1.1. Middeleeuwen en kastelen
De eerste keer dat de naam Driebergen in oude boeken voorkomt is in het jaar 1159. Het wordt dan geschreven als Thribergen. In deze tijd, de Middeleeuwen, was al het land in de omgeving van Utrecht eigendom van de kerk. De bisschop van Utrecht was de baas over dit gebied. De bisschop gaf stukken land in leen uit aan mannen die hem trouw zwoeren. Deze leenmannen moesten in ruil daarvoor belasting betalen en de leenheer (de bisschop) helpen als er oorlog was.
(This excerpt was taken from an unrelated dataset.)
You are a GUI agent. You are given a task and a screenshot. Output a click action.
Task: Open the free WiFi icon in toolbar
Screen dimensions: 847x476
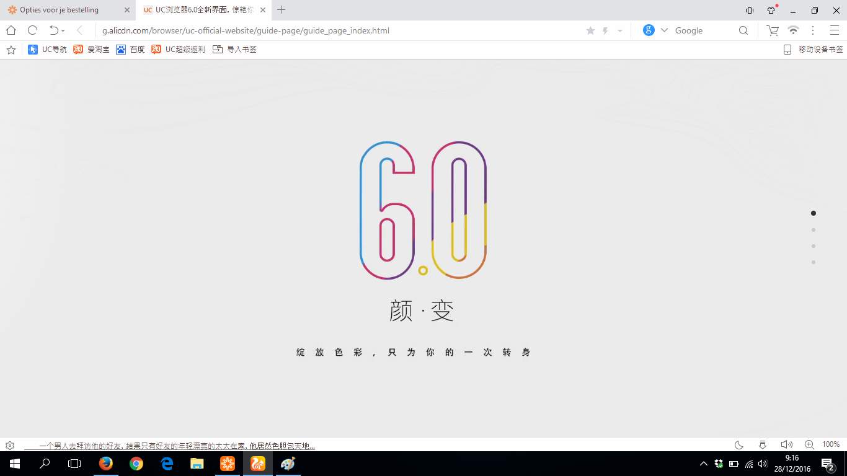click(x=793, y=30)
Er was vaak oorlog in deze tijd en de leenmannen bouwden kastelen om zich te beschermen. Zo waren er de kastelen Sterkenburg en Rijsenburg. De leenmannen lieten hun grond bewerken door boeren. Er worden akkers aangelegd die ‘engen’ worden genoemd. Daar komt de naam Engweg ook vandaan. De grond in dit gebied is niet erg vruchtbaar. Er is mest nodig. Dat komt van schapen. ’s Nachts slapen de schapen in de schaapskooien bij het dorp. Daar wordt ook de mest verzameld. Overdag gaan de schapen naar de heidevelden, zo ontstaan er paden die schapendriften worden genoemd. De Traaij en de Buntlaan zijn oude schapendriften. In het jaar 1309 wordt de naam Drieberghen voor het eerst gebruikt als plaatsnaam.